The Syrian raid—which involved air-to-ground and network-to-network electronic invasion of a Russian-built IADS—is convincing some that custom-built, highly specialized and expensive air defenses with long development times are decreasing in deterrent value. In fact, they have become victims of their own uniqueness. Because they were hard to develop and field, they aren’t often modified. That gives electronic warriors the time to conduct analysis and build countermeasures.

We also discover that:

“The government historically procured single-use systems to go after signal X or Y,” Sinkiewicz says. “Now that’s unaffordable, and what they want is a multifunction capability with the same architecture and hardware that can go after many types of signals.”

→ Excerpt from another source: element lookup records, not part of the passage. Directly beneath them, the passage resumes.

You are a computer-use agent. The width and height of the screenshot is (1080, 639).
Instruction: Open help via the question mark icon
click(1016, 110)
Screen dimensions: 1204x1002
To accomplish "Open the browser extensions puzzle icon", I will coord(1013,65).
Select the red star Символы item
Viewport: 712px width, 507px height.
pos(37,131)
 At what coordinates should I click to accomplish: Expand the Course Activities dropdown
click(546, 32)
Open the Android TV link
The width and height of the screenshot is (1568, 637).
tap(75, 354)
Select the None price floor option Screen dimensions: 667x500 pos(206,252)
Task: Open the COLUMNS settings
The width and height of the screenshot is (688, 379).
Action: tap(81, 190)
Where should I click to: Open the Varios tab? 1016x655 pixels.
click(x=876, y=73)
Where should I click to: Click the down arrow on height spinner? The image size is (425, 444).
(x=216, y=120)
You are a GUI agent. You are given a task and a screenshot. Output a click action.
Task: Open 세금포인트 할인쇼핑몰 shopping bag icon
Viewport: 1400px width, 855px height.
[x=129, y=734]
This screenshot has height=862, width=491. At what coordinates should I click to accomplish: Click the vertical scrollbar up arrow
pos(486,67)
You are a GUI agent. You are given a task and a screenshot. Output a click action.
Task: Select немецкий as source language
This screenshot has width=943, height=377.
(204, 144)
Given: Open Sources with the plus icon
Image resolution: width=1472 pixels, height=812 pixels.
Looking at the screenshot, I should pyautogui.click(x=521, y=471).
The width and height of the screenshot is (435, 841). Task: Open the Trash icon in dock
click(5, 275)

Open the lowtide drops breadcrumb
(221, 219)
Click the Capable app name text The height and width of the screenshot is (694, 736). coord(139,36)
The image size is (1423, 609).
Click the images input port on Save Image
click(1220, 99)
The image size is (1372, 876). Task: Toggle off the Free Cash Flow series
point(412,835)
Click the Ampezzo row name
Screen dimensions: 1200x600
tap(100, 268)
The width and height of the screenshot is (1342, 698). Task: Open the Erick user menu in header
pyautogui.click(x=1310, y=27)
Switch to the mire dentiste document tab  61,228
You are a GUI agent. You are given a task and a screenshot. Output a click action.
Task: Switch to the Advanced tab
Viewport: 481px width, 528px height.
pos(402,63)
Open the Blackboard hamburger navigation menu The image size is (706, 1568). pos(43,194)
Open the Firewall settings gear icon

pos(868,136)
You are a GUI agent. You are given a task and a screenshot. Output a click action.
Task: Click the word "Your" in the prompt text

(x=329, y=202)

I’m sure that some of the free market types would like to use this as an argument for the inherent superiority of the free market over government funded systems, but I would argue that the defense procurement infrastructure is among the most incompetent and corrupt segments of our governments, and that using this will not get good policy.

In fact, the Privatization of essential government services in the military (KBR/Halliburton, Blackwater, Triple Canopy, etc.) has proved to be an unmitigated disaster too.

The solution is to put adults in charge of the Military Industrial Complex, because we are currently reaping the consequences of not doing so for the past 60 years.